Pendant ce temps, Mitt Romney, marginalisé par la tempête Sandy, tentait toujours mercredi de trouver le ton juste lors d'un rassemblement de campagne en Floride.

Comme la veille, il a évité de critiquer explicitement le président, préférant s'en tenir à un message positif et appelant ses partisans à faire des dons à la Croix-Rouge pour aider les victimes de Sandy.

«Je vais apporter un vrai changement et de vraies réformes, et une présidence qui nous réunira ensemble», a déclaré le candidat républicain. «Je ne fais pas que parler de changement; j'ai un plan pour produire ces changements et faire en sorte qu'ils se concrétisent.»

Sandy a sérieusement affecté la campagne des deux candidats à la présidence des États-Unis.

La tempête a procuré au président Obama une petite pause de la campagne et lui a permis de reprendre ses fonctions présidentielles face à un désastre qualifié d'«inimaginable» par le gouverneur Christie.

Mitt Romney, qui ne dispose pas de fonction officielle, peine à trouver sa place au moment où les médias se concentrent sur les conséquences de la tempête. Même son équipe a admis qu'il éprouvait des difficultés.

La tempête «a interrompu le cycle des nouvelles à un moment où Mitt était en bonne posture», a déclaré mercredi Tom Rath, un important conseiller du candidat républicain, sur la radio publique nationale.

«Dans une campagne, vous ne tracez pas la route, vous jouez les cartes que vous avez en mains.»
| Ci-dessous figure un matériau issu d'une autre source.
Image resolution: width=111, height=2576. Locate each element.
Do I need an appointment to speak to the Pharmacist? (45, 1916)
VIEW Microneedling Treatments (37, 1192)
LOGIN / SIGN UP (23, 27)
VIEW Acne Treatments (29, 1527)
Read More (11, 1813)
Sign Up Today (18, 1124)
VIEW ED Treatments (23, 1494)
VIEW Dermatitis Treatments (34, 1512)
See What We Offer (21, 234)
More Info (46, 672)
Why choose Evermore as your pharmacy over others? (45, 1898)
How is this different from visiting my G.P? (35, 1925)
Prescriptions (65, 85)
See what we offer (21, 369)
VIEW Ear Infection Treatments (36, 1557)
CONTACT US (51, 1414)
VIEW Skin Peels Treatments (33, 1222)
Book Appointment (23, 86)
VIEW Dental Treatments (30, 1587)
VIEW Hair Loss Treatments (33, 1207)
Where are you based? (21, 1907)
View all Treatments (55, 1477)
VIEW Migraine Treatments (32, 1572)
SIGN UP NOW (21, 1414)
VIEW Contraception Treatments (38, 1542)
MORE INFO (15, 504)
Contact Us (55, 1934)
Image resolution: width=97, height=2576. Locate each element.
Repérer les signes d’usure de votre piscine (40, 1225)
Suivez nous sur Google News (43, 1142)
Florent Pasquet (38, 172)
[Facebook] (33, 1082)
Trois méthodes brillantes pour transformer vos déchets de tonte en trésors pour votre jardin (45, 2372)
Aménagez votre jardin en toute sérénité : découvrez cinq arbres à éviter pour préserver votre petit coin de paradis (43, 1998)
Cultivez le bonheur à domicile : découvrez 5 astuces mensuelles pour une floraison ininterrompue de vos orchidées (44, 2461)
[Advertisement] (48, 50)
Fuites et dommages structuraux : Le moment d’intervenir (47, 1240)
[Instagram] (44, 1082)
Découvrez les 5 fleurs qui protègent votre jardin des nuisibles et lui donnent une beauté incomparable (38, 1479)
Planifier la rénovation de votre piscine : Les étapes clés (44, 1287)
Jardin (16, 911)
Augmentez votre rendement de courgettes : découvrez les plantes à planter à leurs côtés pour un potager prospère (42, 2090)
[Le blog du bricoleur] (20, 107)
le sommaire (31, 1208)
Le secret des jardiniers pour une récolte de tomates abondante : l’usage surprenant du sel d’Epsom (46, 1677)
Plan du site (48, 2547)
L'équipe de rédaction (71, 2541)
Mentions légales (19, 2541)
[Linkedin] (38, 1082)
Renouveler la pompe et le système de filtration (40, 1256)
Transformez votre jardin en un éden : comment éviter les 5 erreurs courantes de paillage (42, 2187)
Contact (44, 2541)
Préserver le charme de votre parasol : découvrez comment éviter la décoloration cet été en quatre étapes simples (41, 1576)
L'équipe Romney doit aussi gérer un problème inattendu venant du rapprochement soudain entre le président et le gouverneur du New Jersey. Les commentateurs politiques se perdent en conjectures pour tenter de comprendre l'attitude de Chris Christie face à Barack Obama.

Mardi, le gouverneur du New Jersey a déclaré que le président avait été «remarquable» dans sa gestion de la catastrophe. Il a fait peu de cas des questions des journalistes qui voulaient savoir à quel moment il prévoyait recevoir Mitt Romney au New Jersey pour constater l'étendue des dommages.

Certains estiment que le gouverneur républicain du New Jersey veut se porter candidat à la présidentielle dès 2016 et qu'il ne veut pas attendre 2020. En ce sens, une victoire de Barack Obama mardi prochain servirait ses intérêts politiques. D'autres affirment que le gouverneur a simplement tenté d'obtenir le plus d'aide fédérale possible pour les sinistrés.

Le président Obama reprendra sa campagne électorale jeudi, avec des arrêts au Wisconsin, au Nevada et au Colorado.

Son retour sur le chemin de la campagne survient alors que les sondages suggèrent que le président maintient son avance dans les États-pivots qui pourraient déterminer l'issue de l'élection présidentielle de mardi.

Un sondage New York Times/CBS mené avant l'arrivée de la tempête Sandy montre que Barack Obama devance Mitt Romney d'un point de pourcentage au niveau national. Le sondage indique aussi que le président sortant dispose d'une mince avance en Floride et en Virginie et qu'il devance son rival de cinq points en Ohio.